■ **Data supplied**

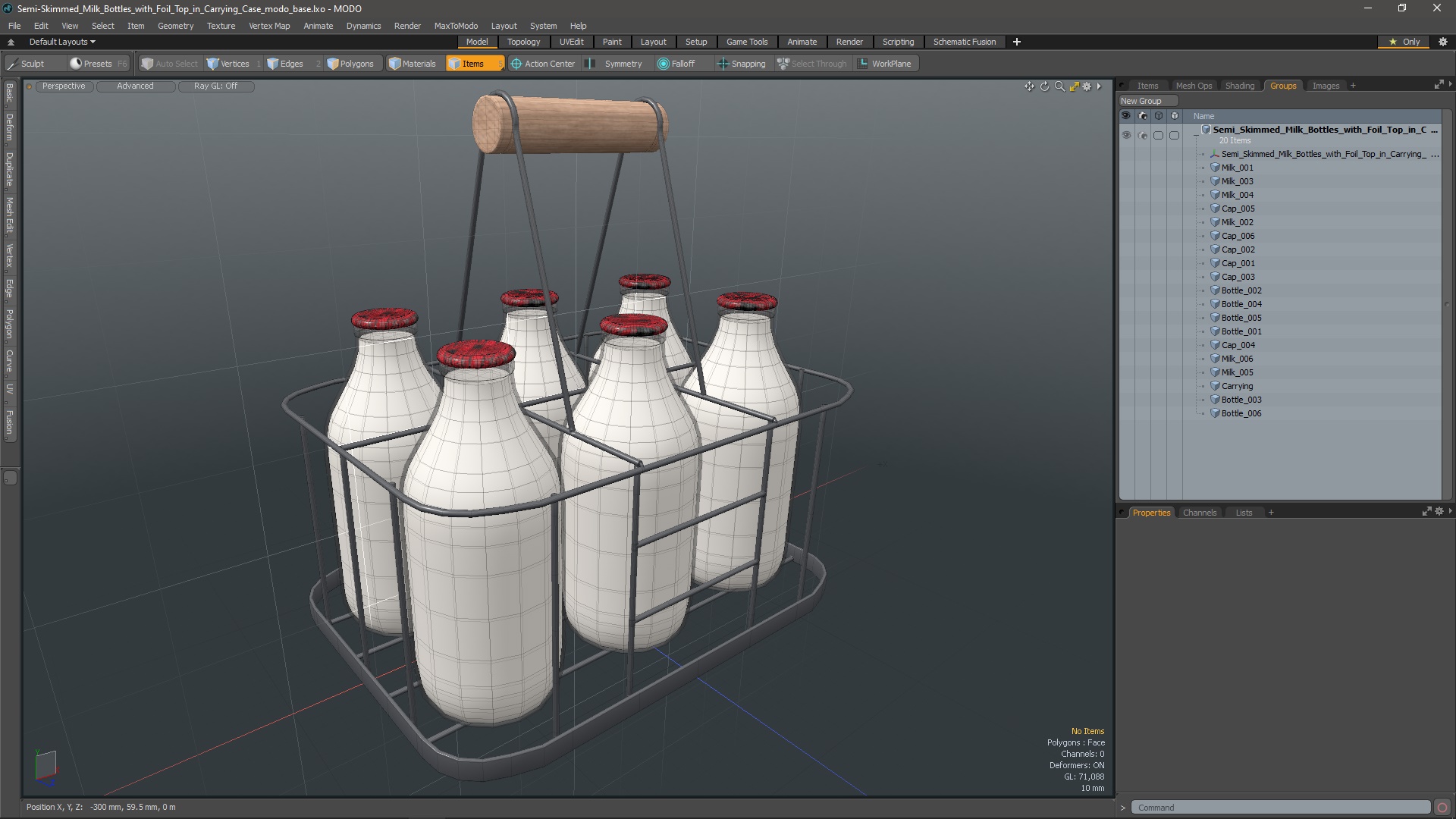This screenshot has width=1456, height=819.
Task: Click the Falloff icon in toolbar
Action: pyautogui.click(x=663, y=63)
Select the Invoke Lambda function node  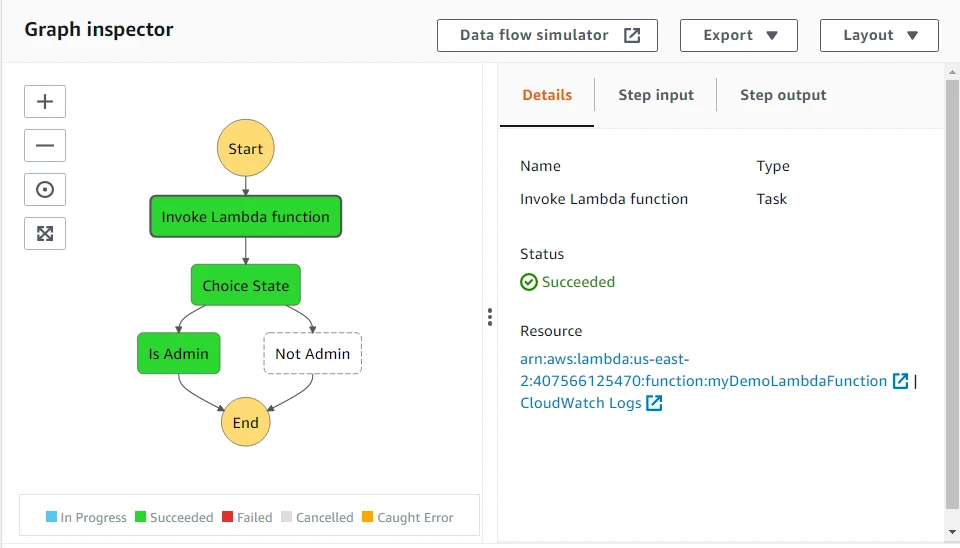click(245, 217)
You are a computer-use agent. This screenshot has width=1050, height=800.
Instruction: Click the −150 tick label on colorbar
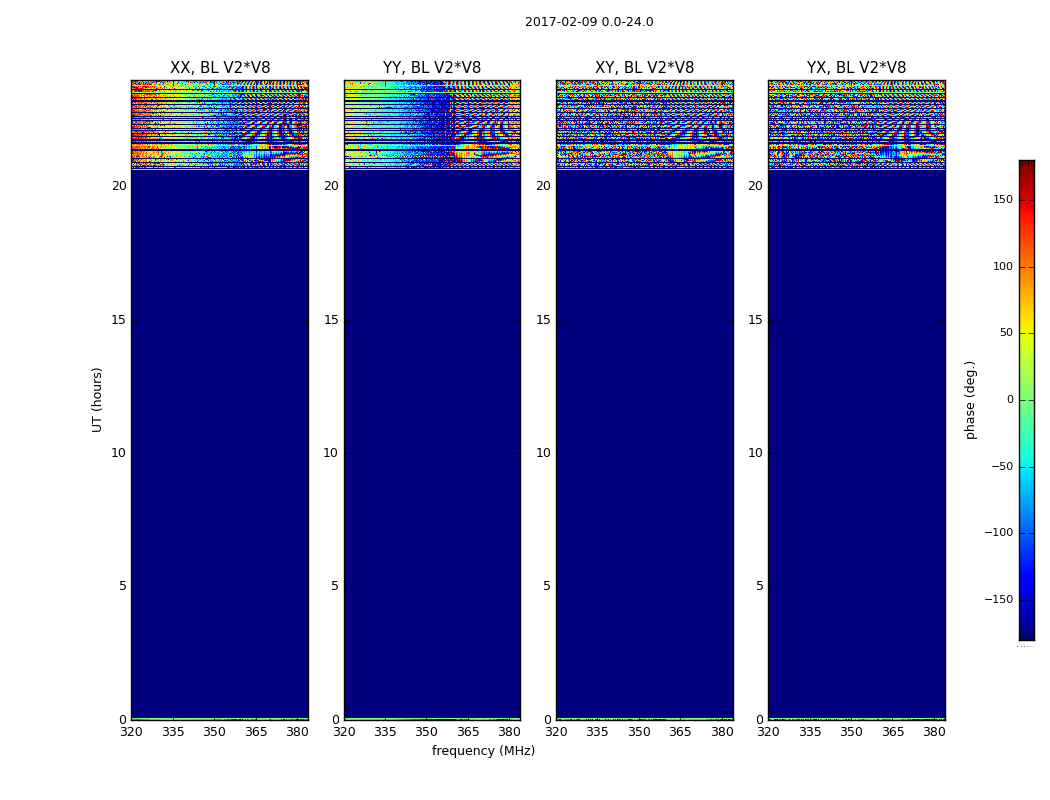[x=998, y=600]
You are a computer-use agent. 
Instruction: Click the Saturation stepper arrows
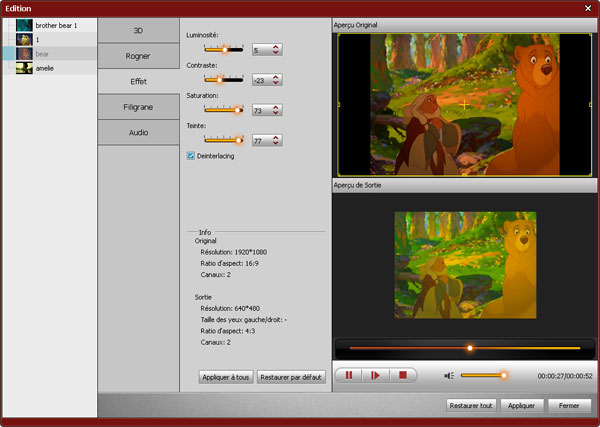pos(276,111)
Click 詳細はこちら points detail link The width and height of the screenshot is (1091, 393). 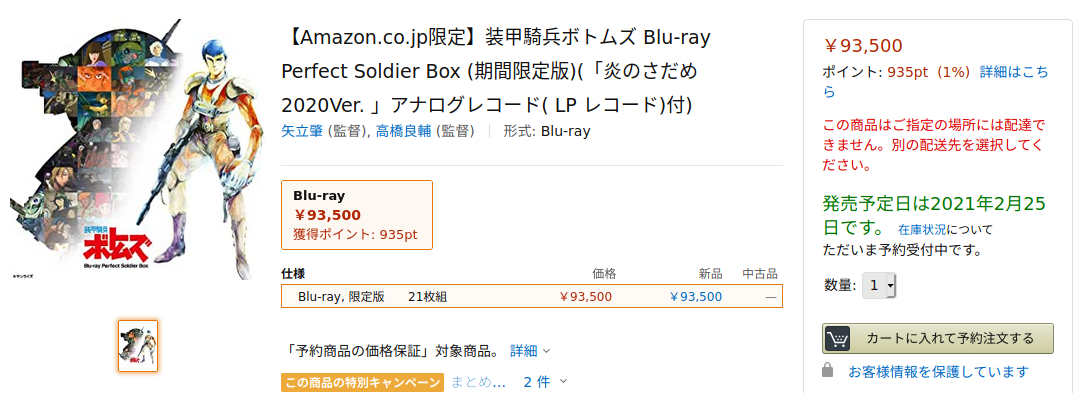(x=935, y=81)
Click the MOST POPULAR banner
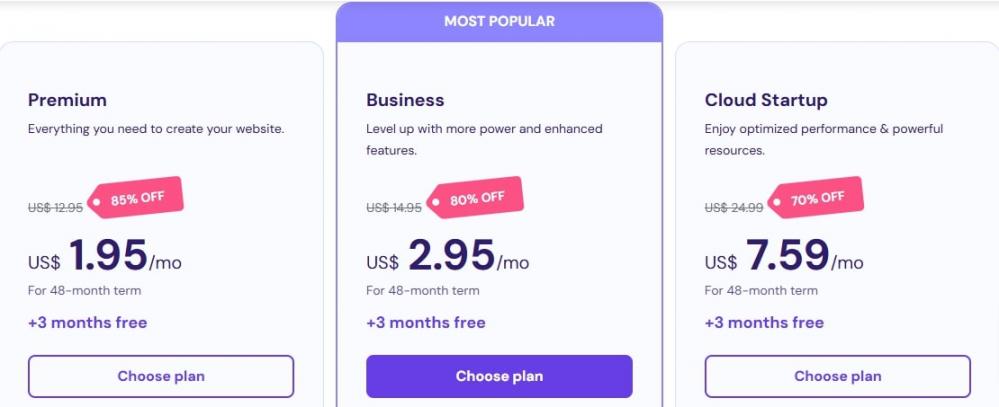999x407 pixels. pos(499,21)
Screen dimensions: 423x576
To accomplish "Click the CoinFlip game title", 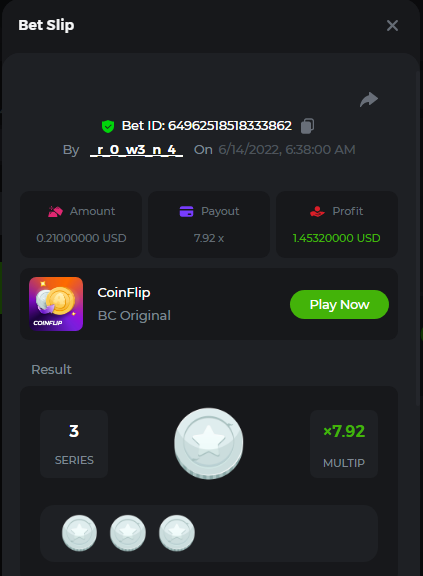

■ **Required work**
Wherever the word "agent" turns up in the records above, copy the line that holds it.

■ **Solution to this task**
You are a computer-use agent. This screenshot has width=1050, height=800.
You are a computer-use agent. 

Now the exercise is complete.